Numa nota publicada no portal da Presidência da República na Internet, o chefe de Estado descreve-o como "das personalidades que marcam um percurso coletivo e marcam também a vida de todos os que se cruzam com elas".

"O Presidente da República, que teve a honra de ser seu aluno em tantos instantes de vida partilhada e seu amigo e admirador sempre, recorda-o com inapagável saudade, mitigada pela sensação de que o seu testemunho continua presente como nunca, e expressa à família a solidariedade do companheiro de lutas comuns e a gratidão institucional, em nome dos portugueses", escreve Marcelo Rebelo de Sousa.

Nesta nota, o chefe de Estado começa por realçar que Vicente Jorge Silva "marcou o percurso coletivo na luta pela democracia no Comércio do Funchal, fazendo de uma aventura de escassos meios uma força indomável", observando: "Como ele - uma força indomável".

Marcelo Rebelo de Sousa refere que o jornalista "marcou, depois, no Expresso, a transição e o caminho pós-democrático, com imaginação esfuziante, frontalidade total, humor inesgotável, e, sempre, uma inteligência e uma apetência cultural sem limites, que o fazia devorar livros e sonhar filmes e cultivar novos horizontes, ele que, no fundo, era um solitário que a vida não bafejou em momentos pessoais cruciais".
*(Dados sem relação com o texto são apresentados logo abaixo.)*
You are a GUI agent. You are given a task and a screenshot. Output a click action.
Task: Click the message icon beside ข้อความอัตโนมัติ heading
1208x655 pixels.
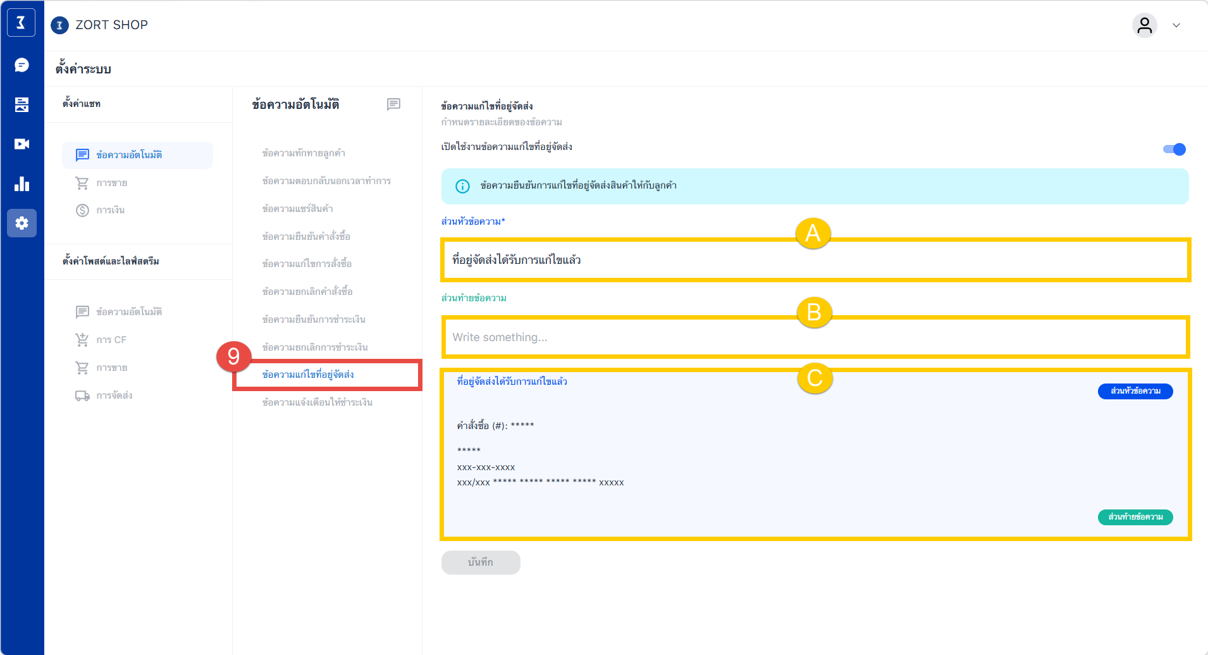point(393,104)
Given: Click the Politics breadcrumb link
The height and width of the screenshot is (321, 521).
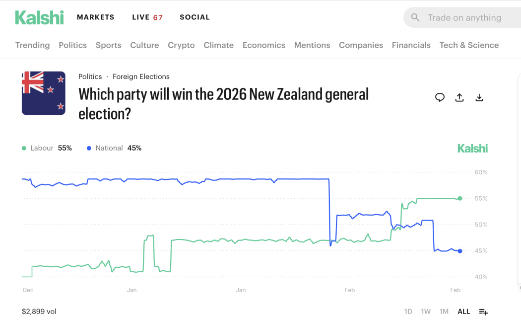Looking at the screenshot, I should click(90, 77).
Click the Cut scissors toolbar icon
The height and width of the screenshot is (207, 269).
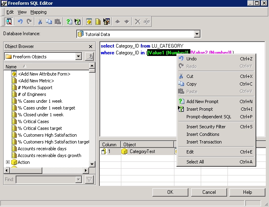[x=40, y=22]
"Deu alma à cultura no Expresso e nele criou a Revista, obra de fôlego que deixou para lançar a sua terceira grande marca coletiva - o Público. No Público concretizou uma revolução na imprensa diária portuguesa, que se expandiria a todo o panorama jornalístico nacional. Ainda teve tempo para ser deputado, pioneiro de causas, polemista imparável, colunista lúcido e escritor de escritas dispersas", acrescenta.

Segundo Marcelo Rebelo de Sousa, Vicente Jorge Silva, "em suma, mudou o panorama da comunicação social portuguesa", com efeitos também na política portuguesa, "sobretudo entre os anos 60 e 90" do século passado.

"Nesse percurso coletivo marcou a vida de todos os que consigo se cruzaram, amigos e admiradores tal como adversários. Ninguém lhe poderia ficar indiferente", afirma o Presidente da República.

Vicente Jorge Silva nasceu no Funchal no dia 08 de novembro de 1945, numa família de fotógrafos. Era um apaixonado por cinema, e foi também realizador, mas dedicou-se sobretudo ao jornalismo.

Destacou-se como criador de projetos inovadores e marcantes na imprensa escrita: o Comércio do Funchal, que relançou e dirigiu antes do 25 de Abril de 1974, a Revista do Expresso, que criou e dirigiu, e o Público.

No cinema, foi autor de "O Limite e as Horas" (1961), "O Discurso do Poder" (1976), "Vicente Fotógrafo" (1978), "Bicicleta - Ou o Tempo Que a Terra Esqueceu" (1979) e "A Ilha de Colombo (1997)" e "Porto Santo" (1997), exibido no Festival Internacional de Genebra.

Teve uma curta passagem pela política partidária, como deputado eleito pelo PS, durante a liderança de Eduardo Ferro Rodrigues, entre 2002 e 2004. Neste período foi filiado no PS, mas considerou depois "um equívoco" esta experiência.